Anthropic CEO Dario Amodei met with Hegseth on Feb. 24, but they couldn’t come to an agreement and the Defense Secretary launched a crusade against the company to put it in its place. Anthropic wouldn’t budge, so President Donald Trump gave his blessing to blacklist the company, setting in motion a process to purge Claude from government systems. But it doesn’t seem like Hegseth’s war, waged in conjunction with Emil Michael, the Under Secretary of Defense for Research and Engineering, is going so well.

The argument that Hegseth and his underlings were trying to make, that Anthropic was a unique threat to national security, never made any sense. The company has been more than willing to work with the U.S. military and its allies, as has been demonstrated again and again. Amodei visited in the White House in mid-April and Reuters has a new report Friday that the dispute between Anthropic and the Trump regime has been “showing signs of easing,” especially as the company prepares to go public. That’s important for Anthropic as it makes an initial public offering more safe for investors if the AI company has a good relationship with the government. But it also just makes sense for the military and intelligence communities, because they want access to the most advanced AI in the world.

Amodei was originally invited to the White House on May 21 for Trump’s planned signing of an executive order on AI, but that was derailed after the White House decided it didn’t like some of the provisions.
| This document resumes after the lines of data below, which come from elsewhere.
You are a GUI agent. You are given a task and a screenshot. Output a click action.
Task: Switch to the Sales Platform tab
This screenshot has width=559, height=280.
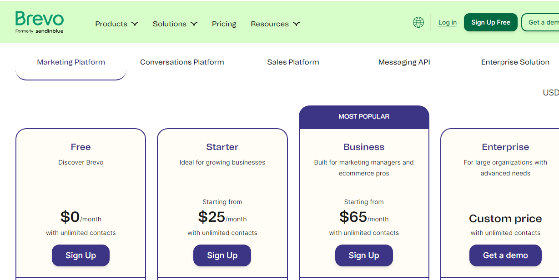point(293,62)
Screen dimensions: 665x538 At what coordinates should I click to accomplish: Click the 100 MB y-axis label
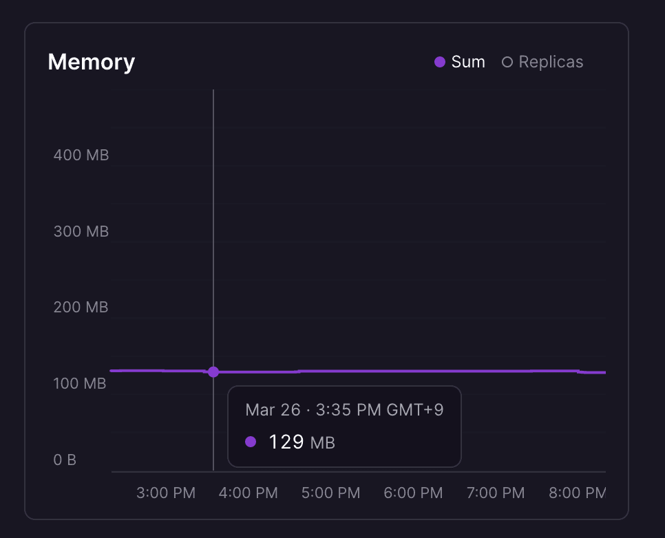(x=80, y=383)
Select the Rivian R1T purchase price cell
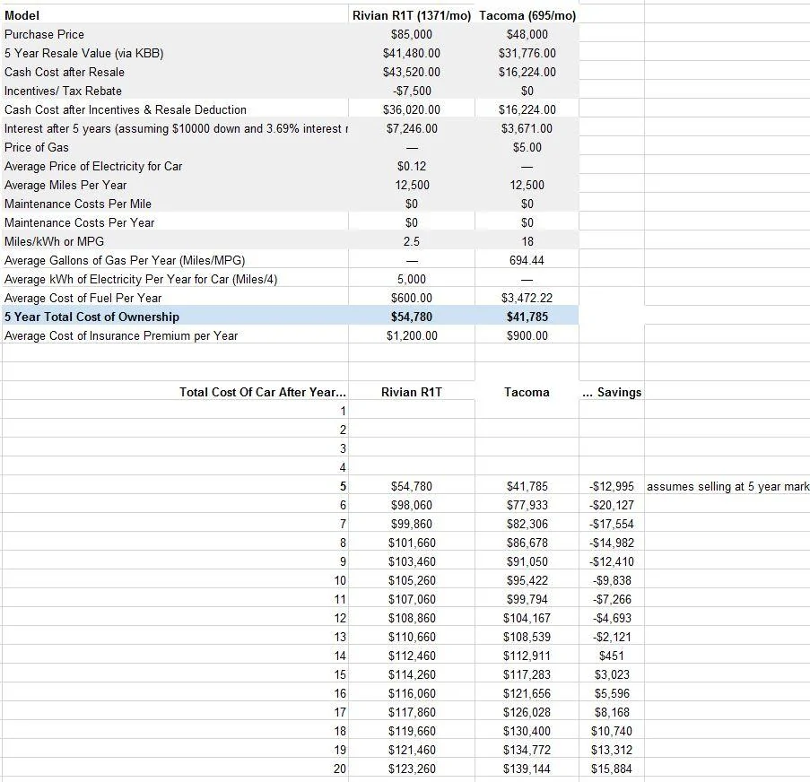This screenshot has height=782, width=810. click(411, 35)
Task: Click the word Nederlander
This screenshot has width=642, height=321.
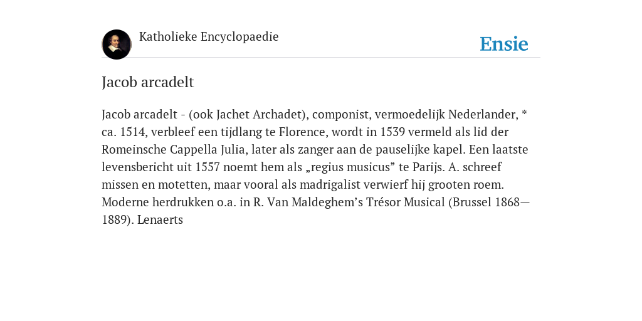Action: click(x=483, y=115)
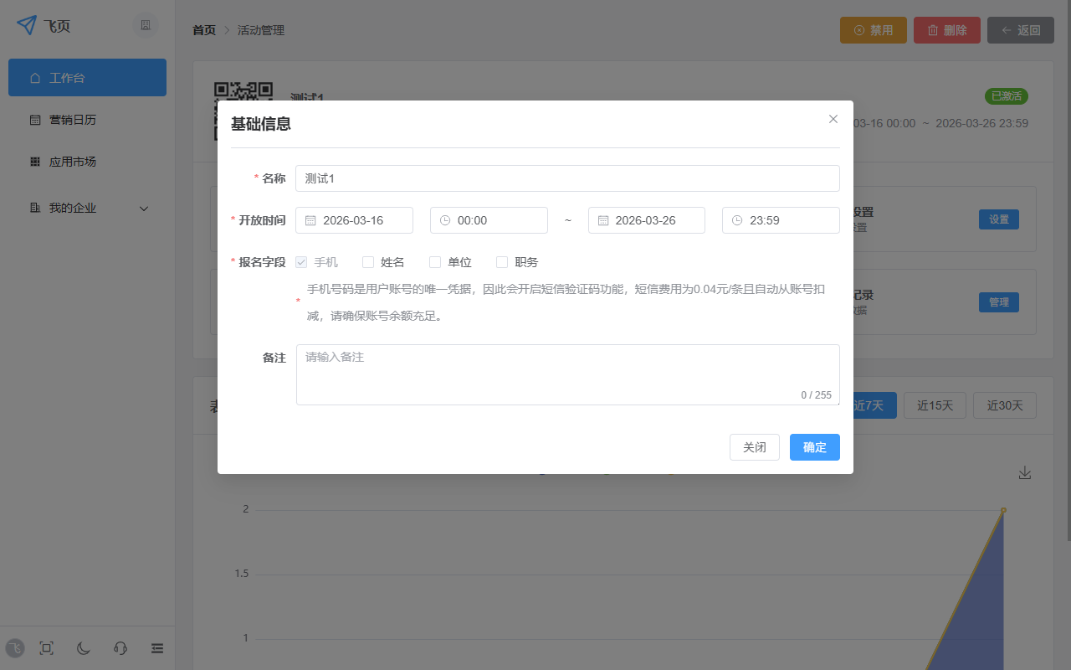Screen dimensions: 1071x670
Task: Open the calendar icon beside 2026-03-16
Action: [310, 219]
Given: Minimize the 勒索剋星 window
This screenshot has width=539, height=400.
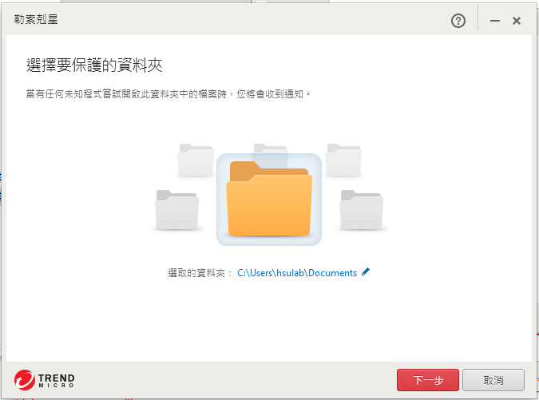Looking at the screenshot, I should [x=494, y=21].
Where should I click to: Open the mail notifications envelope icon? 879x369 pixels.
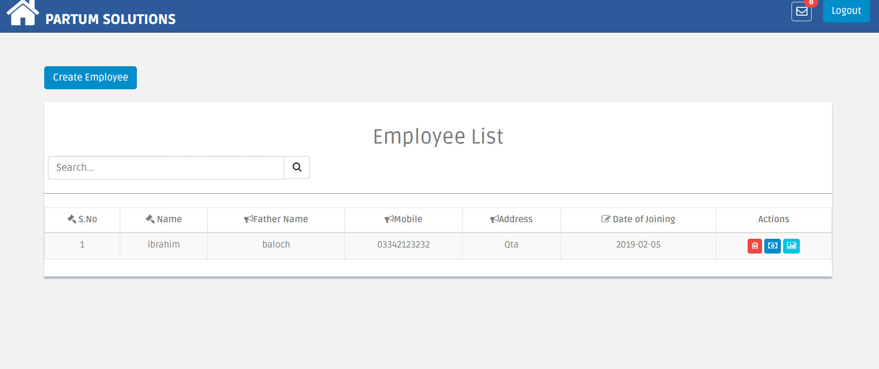click(x=801, y=12)
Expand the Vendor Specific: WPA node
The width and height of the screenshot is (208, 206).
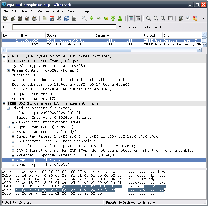[x=13, y=160]
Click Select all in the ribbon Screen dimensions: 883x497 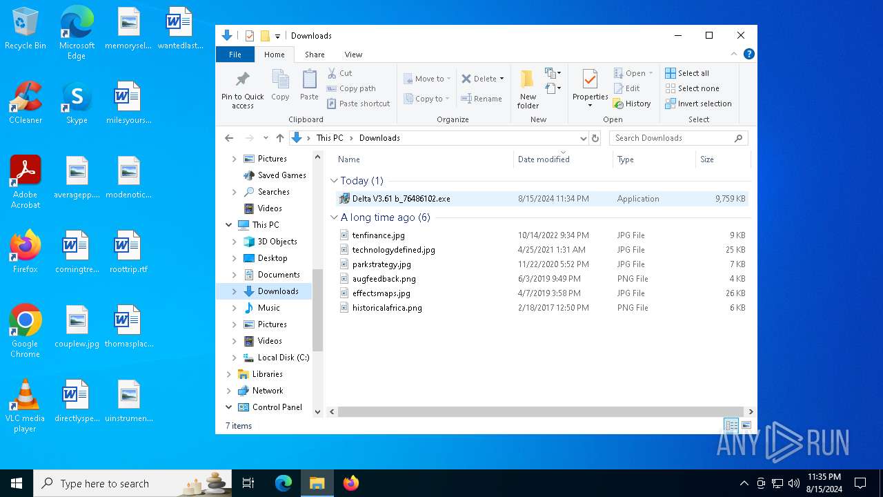(x=687, y=73)
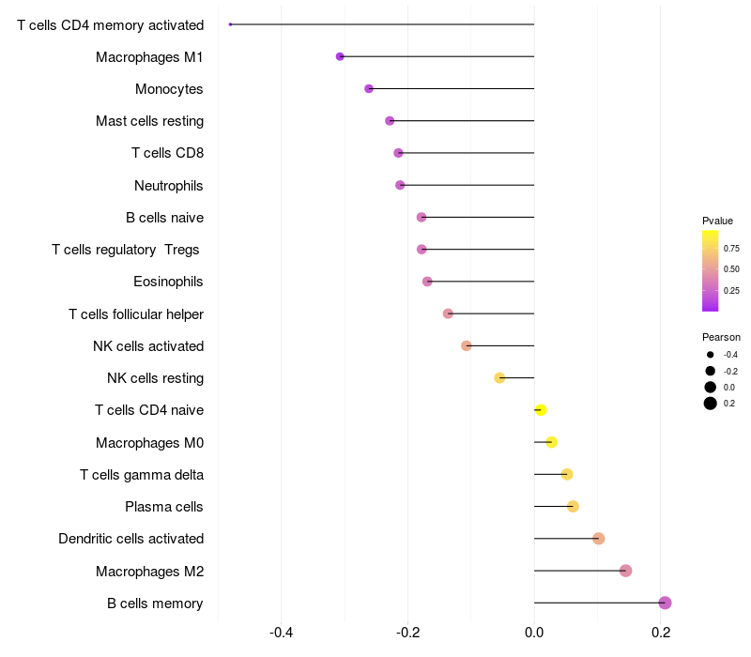Click the Monocytes data point
The height and width of the screenshot is (657, 751).
coord(369,89)
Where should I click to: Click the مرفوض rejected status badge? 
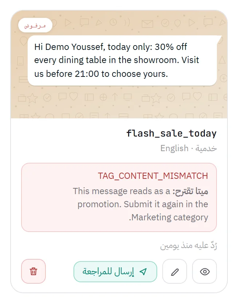35,25
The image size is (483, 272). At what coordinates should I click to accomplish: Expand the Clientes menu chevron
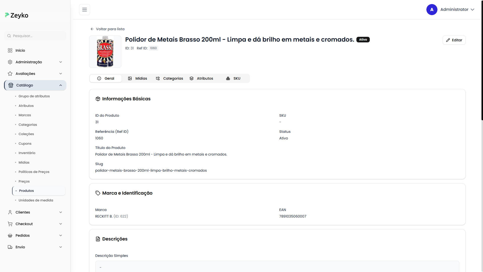61,212
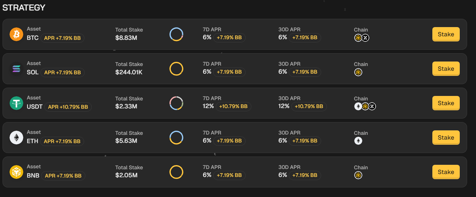
Task: Click the BNB chain icon in BNB row
Action: tap(358, 175)
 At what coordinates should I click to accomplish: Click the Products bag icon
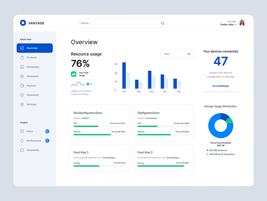coord(22,57)
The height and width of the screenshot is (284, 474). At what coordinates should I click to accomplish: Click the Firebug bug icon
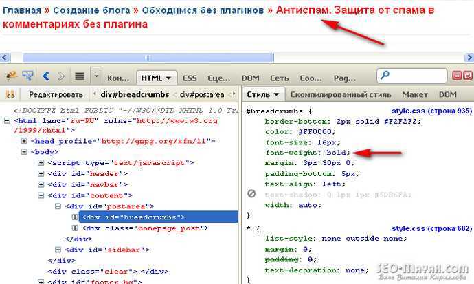click(x=11, y=76)
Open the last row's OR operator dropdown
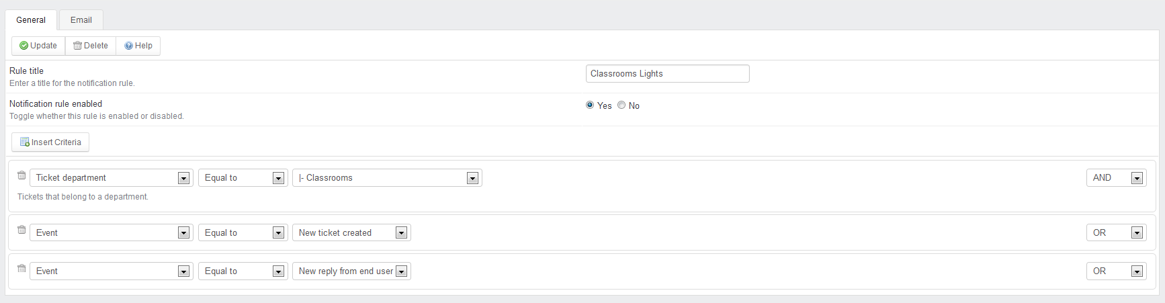Image resolution: width=1165 pixels, height=303 pixels. click(x=1116, y=271)
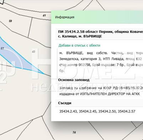Screen dimensions: 143x140
Task: Click neighbor parcel 35434.2.43
Action: (68, 111)

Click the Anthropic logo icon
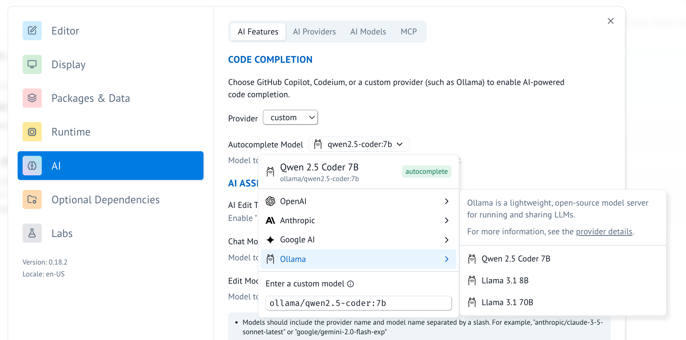point(271,220)
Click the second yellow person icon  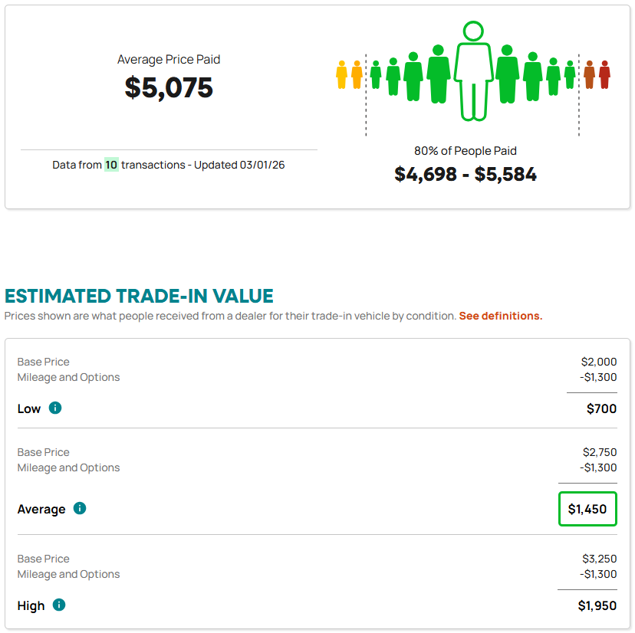tap(357, 75)
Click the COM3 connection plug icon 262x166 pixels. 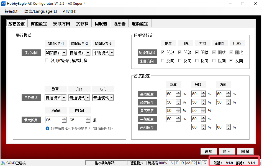[x=3, y=163]
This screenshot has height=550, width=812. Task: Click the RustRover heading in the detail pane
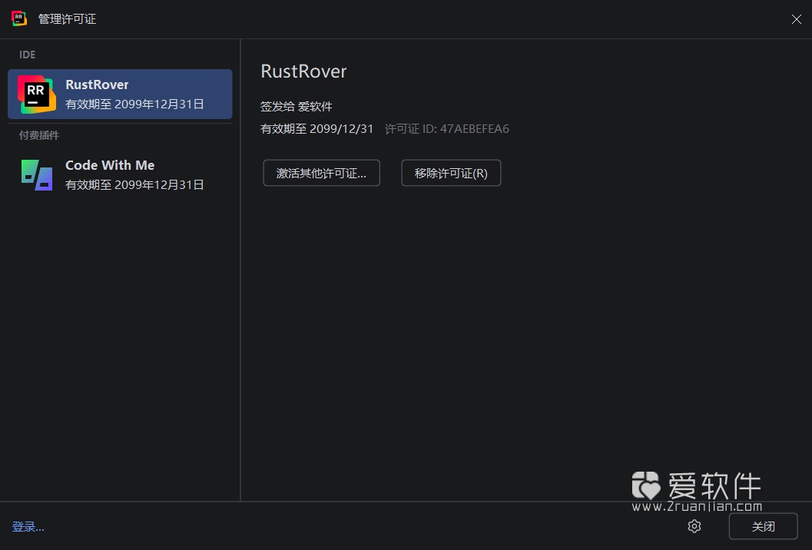(303, 71)
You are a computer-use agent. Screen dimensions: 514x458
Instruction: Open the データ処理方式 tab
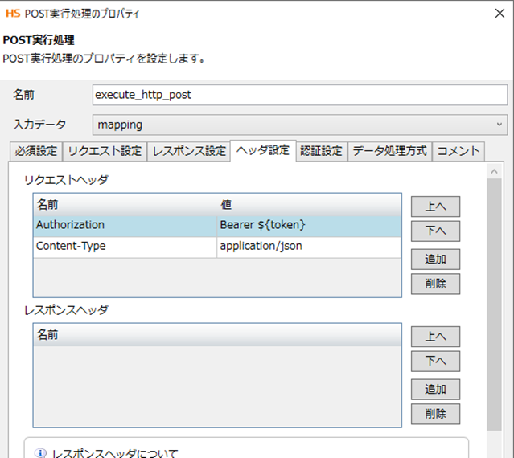(389, 150)
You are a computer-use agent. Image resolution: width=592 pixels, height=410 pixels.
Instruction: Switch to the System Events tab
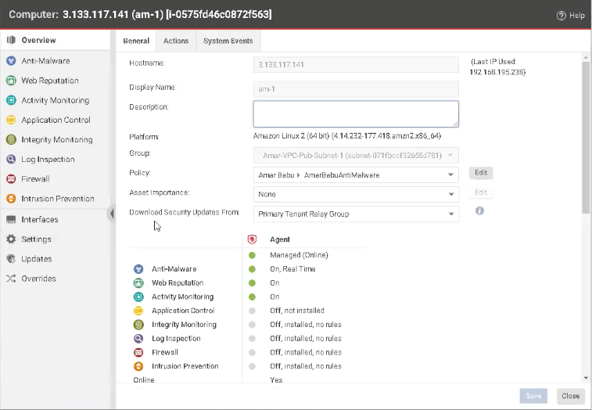(x=228, y=41)
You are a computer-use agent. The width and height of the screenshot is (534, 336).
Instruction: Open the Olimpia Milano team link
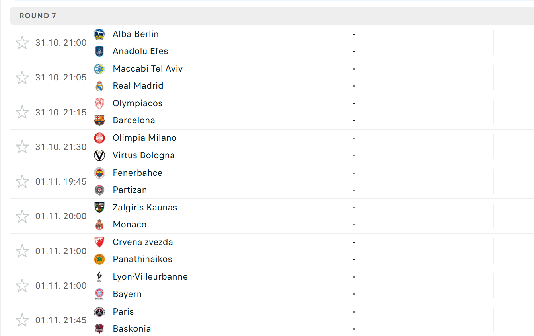(x=144, y=138)
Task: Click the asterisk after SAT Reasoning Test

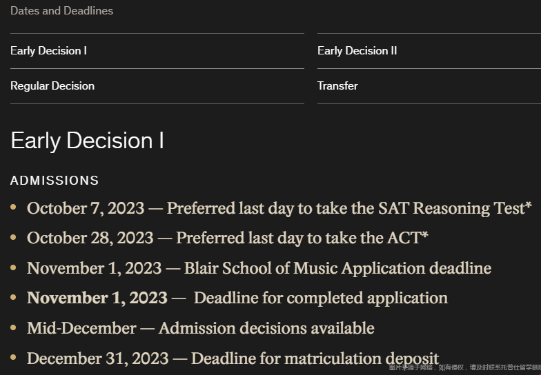Action: (x=529, y=205)
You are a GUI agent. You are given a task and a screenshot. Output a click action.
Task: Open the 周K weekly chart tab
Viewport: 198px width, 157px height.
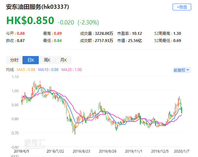47,60
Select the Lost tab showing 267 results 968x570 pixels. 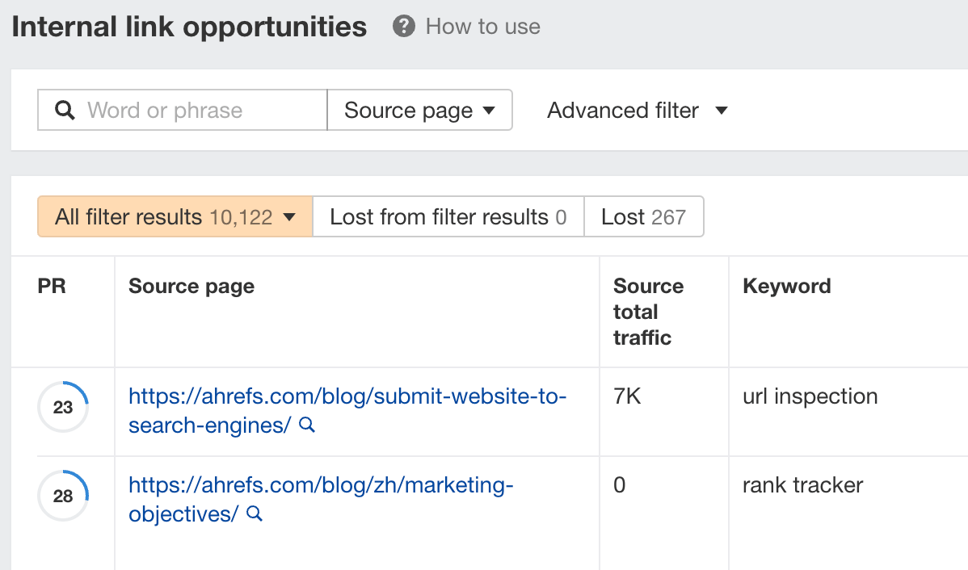[x=644, y=216]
But it will be interesting to watch the jockeying for power among the AI giants as they curry favor with Trump. OpenAI’s Sam Altman and xAI’s Elon Musk have their own feud going, and it can be tough to become the favorite oligarch when you have so many sociopathic billionaires in line for their government money. NOTUS published a report Thursday that Altman has been floating the idea of the government taking a stake in OpenAI with Trump ever since the start of the president’s second term. The stake might be used for things “such as distributing a dividend payment to all American households,” according to NOTUS, an idea that’s become popular among AI enthusiasts who believe the tech will displace millions of workers and cause massive unemployment. The U.S. government has already taken a stake in at least ten companies, according to the Wall Street Journal, in a highly unusual move typically reserved for extraordinary circumstances. The U.S. has a 10% stake in Intel and a golden share in U.S. Steel. But if the government takes a stake in OpenAI it sounds like that’s being pitched as something that could be used as a universal basic income or some other nominal form of financial benefit to Americans. The American people aren’t getting direct payments from Intel over that investment.

How wise would it be to tie the government’s fortune to huge AI companies? That remains to be seen, especially as it potential sets up incentives to benefit private companies over others and intertwine the economic stability of the government with a specific form of tech. It might seem smart to have the government invested in the latest and greatest, but tech is constantly changing. Imagine if the government had invested heavily in VR headsets in the 2010s and bought Oculus, for example. The metaverse was pitched as the inevitable future, so much so that Facebook changed the name of its parent company to Meta. But that bet hasn’t panned out in many ways and it’s a good thing the U.S. taxpayer isn’t on the hook for what was always a big gamble.

Anthropic didn’t immediately respond to questions emailed Friday. Gizmodo will update this article if we hear back.